L’immobilier en Nouvelle-Zélande pas si fermé

La Nouvelle-Zélande a entériné la semaine dernière une loi réduisant les possibilités d’investissement immobilier pour les étrangers non résidents. Mais cette mesure n’est pas si radicale qu’elle ne l’a été décrite. Le point avec Domaines NZ un professionnel du secteur.

« La Nouvelle-Zélande interdit aux étrangers d’acheter de l’immobilier » « La Nouvelle-Zélande verrouille son immobilier », « Les étrangers ne pourront plus acheter d’immobilier »… Certains titres de presse sur la nouvelle loi néo-zélandaise ne laissent que peu de place au doute.

Le gouvernement travailliste, souhaitant lutter contre l’augmentation des prix de l’immobilier devenu inabordable pour ses citoyens, a concrétisé mercredi 15 août sa promesse de campagne : une loi interdisant aux étrangers, notamment de Chine, et à quelques exceptions près, d’acheter des résidences en Nouvelle- Zélande. Coup dur pour les investisseurs, nombreux dans cet archipel, perçu comme un nouvel eldorado et sujet de questionnement en Nouvelle- Calédonie où l’on lorgne bien volontiers sur ce pays voisin, magnifique, en pleine croissance et paisible.

Lutter contre la hausse des prix

Si la loi a bien été votée, elle mérite néanmoins que l’on s’y attarde. Car elle n’est pas si fermée qu’on le laisse à penser.

Mais d’abord un point sur le contexte.

• OBJECTIF:
Traduisez en anglais cette phrase de l’article sur l’immobilier néo-zélandais : « Si la loi a bien été votée, elle mérite néanmoins que l’on s’y attarde. » Les lignes ci-après proviennent d’une autre source.

Entrées extraites d’une collection
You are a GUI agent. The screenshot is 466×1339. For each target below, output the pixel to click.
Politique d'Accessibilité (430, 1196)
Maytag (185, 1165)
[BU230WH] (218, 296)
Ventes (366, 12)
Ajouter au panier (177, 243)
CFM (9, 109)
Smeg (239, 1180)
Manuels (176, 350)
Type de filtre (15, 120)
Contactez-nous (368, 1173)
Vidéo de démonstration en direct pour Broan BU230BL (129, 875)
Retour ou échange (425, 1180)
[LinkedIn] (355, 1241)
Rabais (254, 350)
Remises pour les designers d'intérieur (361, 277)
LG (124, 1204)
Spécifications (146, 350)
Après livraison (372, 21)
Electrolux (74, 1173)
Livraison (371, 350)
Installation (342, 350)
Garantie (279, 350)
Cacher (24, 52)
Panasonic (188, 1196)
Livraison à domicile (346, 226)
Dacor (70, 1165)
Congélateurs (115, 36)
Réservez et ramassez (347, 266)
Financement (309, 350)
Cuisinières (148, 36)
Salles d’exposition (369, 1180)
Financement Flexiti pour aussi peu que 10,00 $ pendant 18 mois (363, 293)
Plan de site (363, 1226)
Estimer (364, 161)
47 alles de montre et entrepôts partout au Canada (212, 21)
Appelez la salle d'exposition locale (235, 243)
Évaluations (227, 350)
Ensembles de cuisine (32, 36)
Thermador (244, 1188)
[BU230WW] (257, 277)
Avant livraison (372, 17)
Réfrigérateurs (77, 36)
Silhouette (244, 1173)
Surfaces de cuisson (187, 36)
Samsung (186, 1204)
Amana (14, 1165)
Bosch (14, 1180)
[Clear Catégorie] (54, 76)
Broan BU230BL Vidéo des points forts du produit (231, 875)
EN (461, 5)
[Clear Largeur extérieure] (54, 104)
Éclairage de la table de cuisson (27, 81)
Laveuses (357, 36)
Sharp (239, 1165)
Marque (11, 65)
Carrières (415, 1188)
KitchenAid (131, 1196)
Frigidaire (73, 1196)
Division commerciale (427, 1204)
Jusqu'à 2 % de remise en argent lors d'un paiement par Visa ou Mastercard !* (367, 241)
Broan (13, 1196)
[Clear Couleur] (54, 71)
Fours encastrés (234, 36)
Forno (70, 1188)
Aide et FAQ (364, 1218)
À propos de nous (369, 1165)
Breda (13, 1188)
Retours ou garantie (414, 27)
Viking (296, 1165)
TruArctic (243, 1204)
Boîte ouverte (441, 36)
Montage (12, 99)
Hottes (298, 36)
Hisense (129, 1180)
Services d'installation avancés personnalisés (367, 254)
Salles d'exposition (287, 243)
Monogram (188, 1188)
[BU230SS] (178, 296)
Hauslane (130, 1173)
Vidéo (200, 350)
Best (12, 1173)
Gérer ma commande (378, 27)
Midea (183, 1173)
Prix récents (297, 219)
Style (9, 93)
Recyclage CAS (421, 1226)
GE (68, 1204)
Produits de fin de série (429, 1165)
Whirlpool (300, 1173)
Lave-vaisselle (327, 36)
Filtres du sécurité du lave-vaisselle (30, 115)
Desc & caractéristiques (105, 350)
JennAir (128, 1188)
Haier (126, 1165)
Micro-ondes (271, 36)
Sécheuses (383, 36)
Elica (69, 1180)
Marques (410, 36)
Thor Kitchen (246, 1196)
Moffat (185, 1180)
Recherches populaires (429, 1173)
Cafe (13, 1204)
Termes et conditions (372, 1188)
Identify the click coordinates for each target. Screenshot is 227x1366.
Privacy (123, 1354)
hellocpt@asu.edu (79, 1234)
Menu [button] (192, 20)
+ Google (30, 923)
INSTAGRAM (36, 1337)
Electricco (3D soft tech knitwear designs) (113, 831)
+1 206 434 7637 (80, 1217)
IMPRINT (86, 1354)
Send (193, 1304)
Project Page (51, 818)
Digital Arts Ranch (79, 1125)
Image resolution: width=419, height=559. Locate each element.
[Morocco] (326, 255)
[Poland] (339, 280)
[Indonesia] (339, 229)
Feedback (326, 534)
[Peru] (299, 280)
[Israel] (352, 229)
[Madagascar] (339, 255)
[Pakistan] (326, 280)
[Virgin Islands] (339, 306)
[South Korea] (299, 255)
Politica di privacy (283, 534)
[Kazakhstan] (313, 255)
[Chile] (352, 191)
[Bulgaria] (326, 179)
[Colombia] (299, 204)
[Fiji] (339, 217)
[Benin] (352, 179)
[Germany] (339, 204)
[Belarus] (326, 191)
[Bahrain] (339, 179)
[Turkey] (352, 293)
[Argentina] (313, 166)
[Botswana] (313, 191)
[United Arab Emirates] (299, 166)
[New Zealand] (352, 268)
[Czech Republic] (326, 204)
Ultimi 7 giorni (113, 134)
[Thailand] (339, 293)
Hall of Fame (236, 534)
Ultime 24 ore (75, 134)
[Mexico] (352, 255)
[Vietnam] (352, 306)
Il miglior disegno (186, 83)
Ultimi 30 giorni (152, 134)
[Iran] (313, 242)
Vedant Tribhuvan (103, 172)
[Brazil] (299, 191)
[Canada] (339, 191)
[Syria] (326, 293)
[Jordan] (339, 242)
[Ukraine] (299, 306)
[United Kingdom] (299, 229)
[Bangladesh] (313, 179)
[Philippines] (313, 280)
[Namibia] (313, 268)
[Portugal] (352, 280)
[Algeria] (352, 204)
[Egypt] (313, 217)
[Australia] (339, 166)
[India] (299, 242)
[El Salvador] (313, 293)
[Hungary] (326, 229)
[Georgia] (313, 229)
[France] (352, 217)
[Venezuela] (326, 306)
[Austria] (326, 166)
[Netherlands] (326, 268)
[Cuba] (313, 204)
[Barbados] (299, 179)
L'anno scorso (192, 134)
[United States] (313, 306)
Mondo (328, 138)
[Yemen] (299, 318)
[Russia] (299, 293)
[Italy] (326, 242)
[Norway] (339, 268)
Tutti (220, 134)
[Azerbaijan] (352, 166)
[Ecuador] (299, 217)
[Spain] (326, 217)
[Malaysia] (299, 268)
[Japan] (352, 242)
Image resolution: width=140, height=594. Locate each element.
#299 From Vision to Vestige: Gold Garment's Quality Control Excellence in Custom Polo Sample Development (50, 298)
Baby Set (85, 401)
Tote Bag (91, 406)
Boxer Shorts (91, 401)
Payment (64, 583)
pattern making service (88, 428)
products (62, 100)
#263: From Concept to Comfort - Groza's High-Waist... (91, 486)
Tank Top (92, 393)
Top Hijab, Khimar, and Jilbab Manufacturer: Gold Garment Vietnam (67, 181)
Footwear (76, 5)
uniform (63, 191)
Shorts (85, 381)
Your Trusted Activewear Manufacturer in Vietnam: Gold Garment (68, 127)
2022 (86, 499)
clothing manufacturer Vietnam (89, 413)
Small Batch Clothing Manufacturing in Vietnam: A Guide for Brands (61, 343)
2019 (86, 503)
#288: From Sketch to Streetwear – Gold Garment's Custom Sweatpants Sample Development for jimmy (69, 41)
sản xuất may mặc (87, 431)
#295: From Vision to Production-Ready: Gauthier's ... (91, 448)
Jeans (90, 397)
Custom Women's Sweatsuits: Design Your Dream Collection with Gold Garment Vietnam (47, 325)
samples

• RÉSULTAT CI-DESSOUS:
While the law has indeed been passed, it nonetheless deserves closer examination.